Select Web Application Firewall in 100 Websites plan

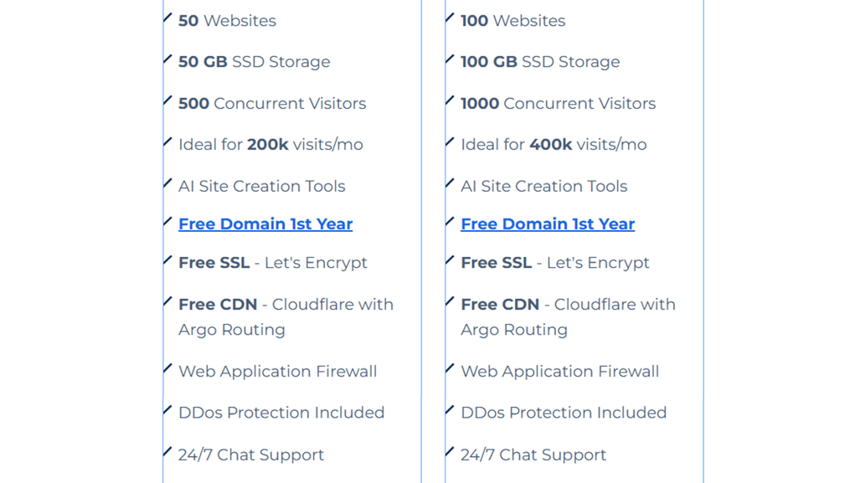559,372
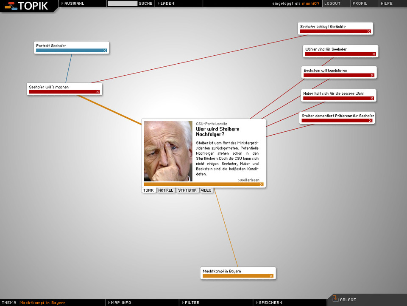Screen dimensions: 407x306
Task: Open the Filter panel
Action: point(192,303)
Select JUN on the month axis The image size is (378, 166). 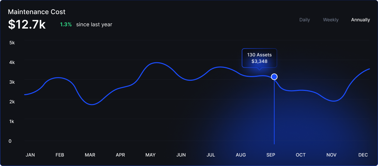coord(181,155)
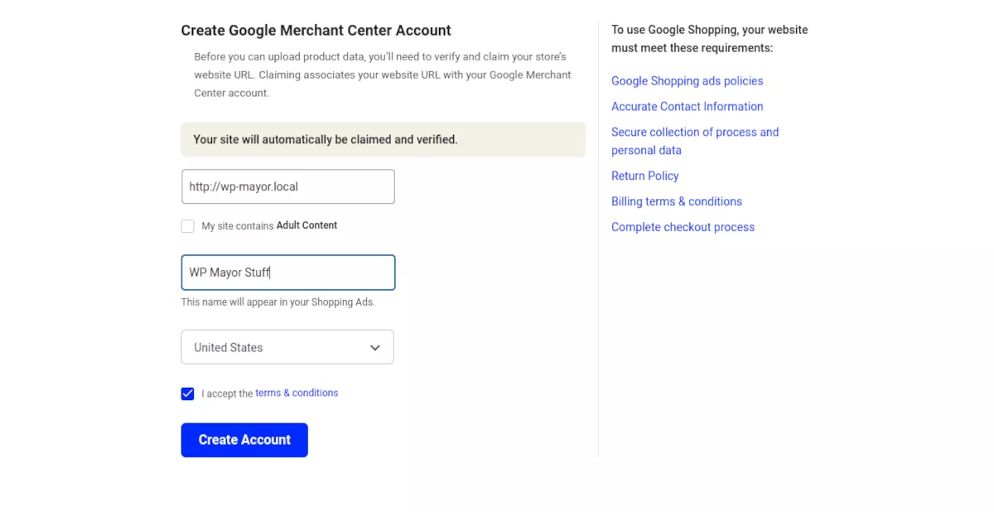Click the site automatically claimed notice banner
Viewport: 994px width, 512px height.
(384, 139)
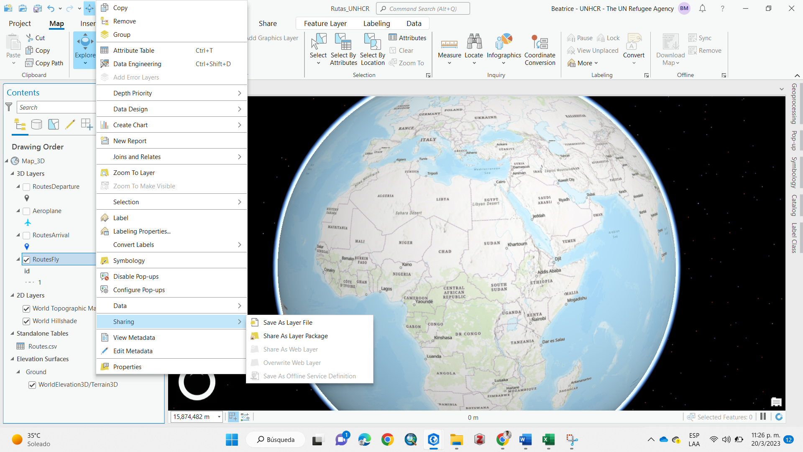This screenshot has width=803, height=452.
Task: Click the Locate binoculars icon
Action: point(474,42)
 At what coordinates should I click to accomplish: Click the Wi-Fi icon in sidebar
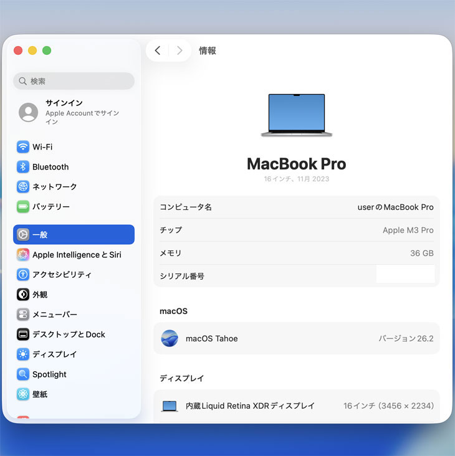coord(23,147)
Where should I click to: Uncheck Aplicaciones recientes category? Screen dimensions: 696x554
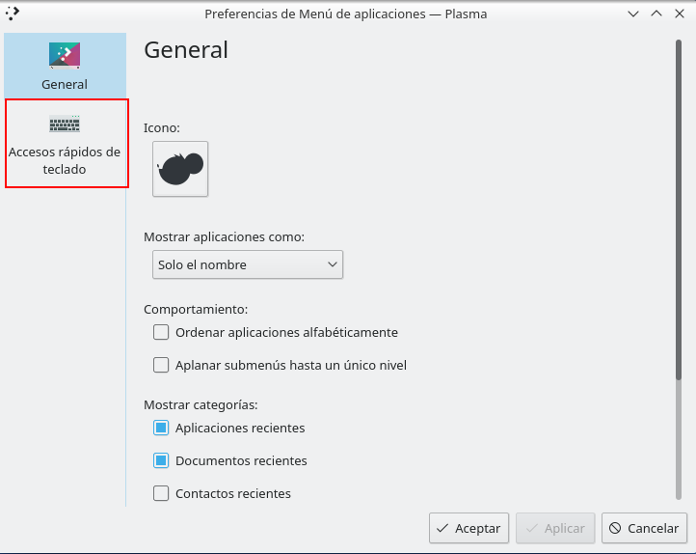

______

**Problem**
Lines from the one containing "At what coordinates" through the final line of the entries above are to be retyped exactly, with every picture left out.

**Written solution**
 At what coordinates should I click to accomplish: Click the Wi-Fi icon in sidebar
coord(23,147)
Where should I click to: Uncheck Aplicaciones recientes category? Screen dimensions: 696x554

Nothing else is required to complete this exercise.